We have to share it for a whole range of uses and it’s not really as straight forward as you think. When you want to have a carton of milk a lot of water goes in just making that carton of milk.  There’s of course the water that the cows drink, there is the water that’s required for pasture and grass and so on that the cows eat, there’s water that’s required when cows are milked in terms of keeping things clean. There’s water that’s required for the packaging and processing of milk. There’s water at ever single stage of that, and lots and lots of water goes in to giving you just one litre of milk. 

The same story can be had whether you are getting a packet of rice of the shelf, or if mum are dad are having a bottle of wine, whether you are wearing some cotton clothing, all of those things that we use in every day of our lives all require water, and in the Murray-Darling Basin that water is taken out of different rivers in the system and put on the pasture and used on farms and grow in a way utilised in a way that allows us to get the different things we need and have in our shops in our daily lives that we just all take for granted in whatever it is we are doing.

And I happen to live down in Adelaide, right at the bottom of the Murray-Darling system, and there is a big pipleline that comes out of the River Murray near a town called Mannum and it pipes water into the reservoirs around Adelaide. So when I turn the taps on at home I’m relying on their being water left in the River Murray near Adelaide for me to be able to drink and bathe and water my garden and do all of those things that I take for granted at home. And that’s the challenge for managing the river that if too many people up stream use too much water, there’s not enough left for the million odd people living in my home city of Adelaide to be able to drink, live and sustain ourselves down there.

So everybody needs to be able to get their fair share and it needs to be of a quality that when we’re taking it out of the bottom of the system we can actually still drink it, we can actually still use it.
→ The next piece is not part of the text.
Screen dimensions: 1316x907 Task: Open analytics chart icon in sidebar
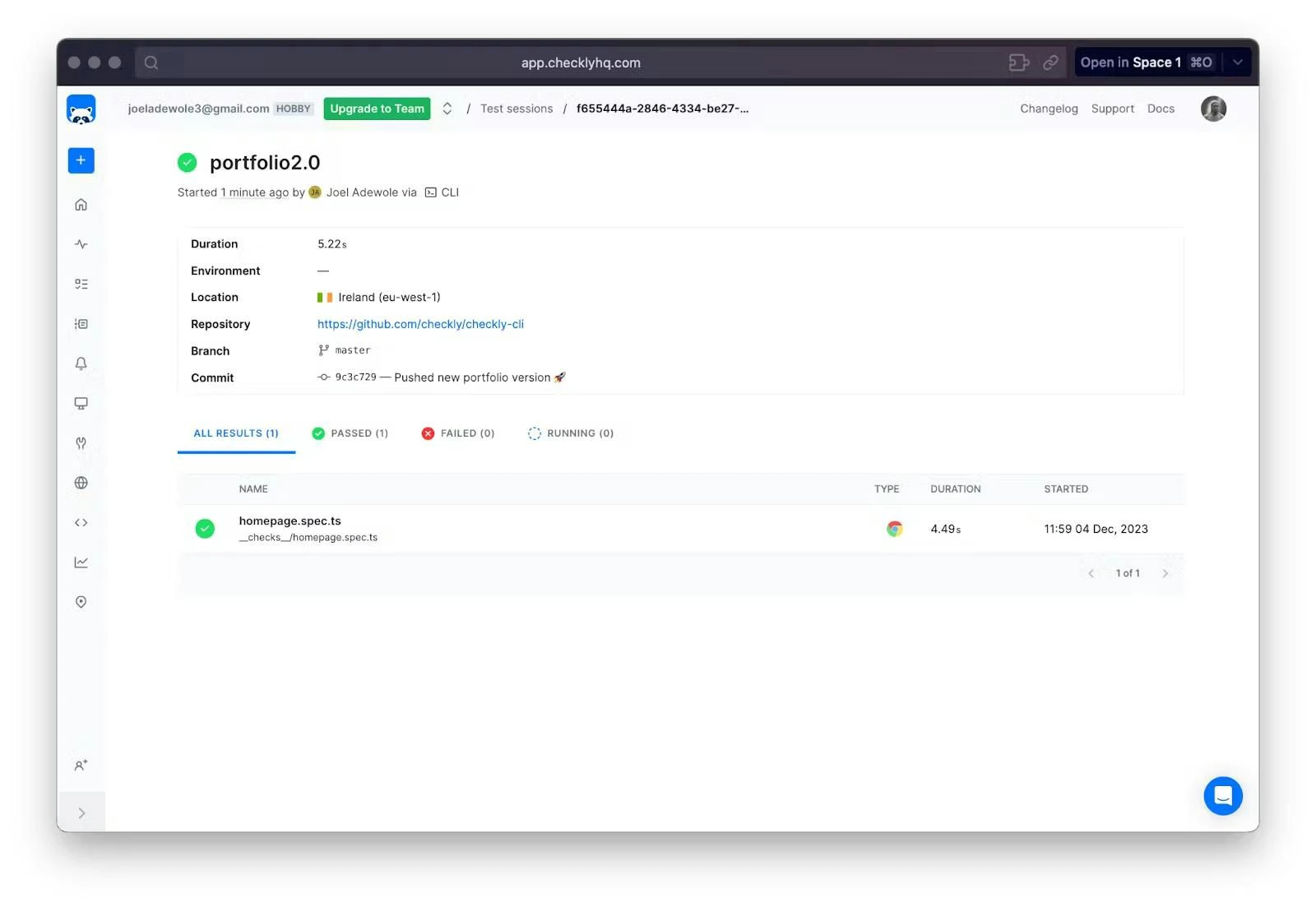coord(81,562)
So you don’t only just need to make sure that there’s some there, but you need to also make sure it can be managed in a way that it’s of a quality that’s good enough to be used throughout the entire river system. 

And that’s why it’s really so important the work that the Murray-Darling Basin Authority does to try and get that balance right, to work with all the different states, to work with all of the different towns and communities throughout the river to make sure we can still produce our milk, grow our rice, grow our grapes, grow our oranges, and have the water that we need to be able to drink live. And it’s really important that everybody understands that notion of sharing, that sharing of the resource so that we still have healthy waterways, healthy as measured not just by science and the tests that we might do but by observations around the quality of life within those waterways.
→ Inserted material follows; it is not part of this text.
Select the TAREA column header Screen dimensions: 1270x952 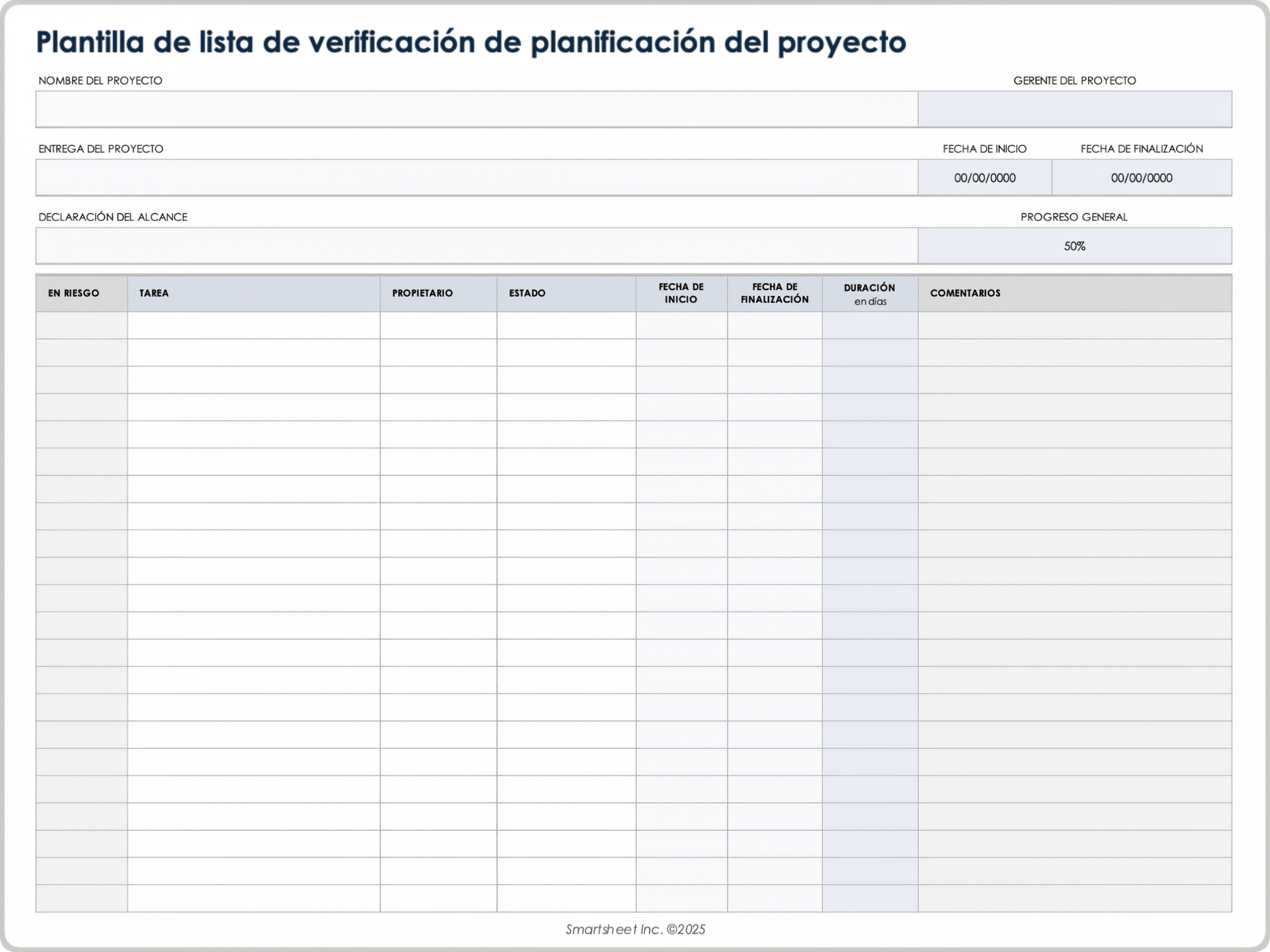(153, 293)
It’s one of those fascinating things walking around the tables here to see the two different examples of water. Water taken from a somewhat polluted urban runoff setting and the water taken from a cleaner river setting. The water may look dirtier, but that water is actually the cleaner water because that’s where there are more animals living, more species there and a lot more activity. It’s not really dirty it’s just when you first look at because of all the activity, it looks like it’s dirtier. The truth is the actual water itself is a lot cleaner, a lot better, and a lot more fit for the human uses that we want to apply for. 

So please tell your friends, tell your classmates, make sure they use the app. My congratulations to the MDBA, the software developers and thanks to Questacon and everybody who has helped put this together, and have a great day at Questacon. I wish I could stay here rather than go back to Parliament.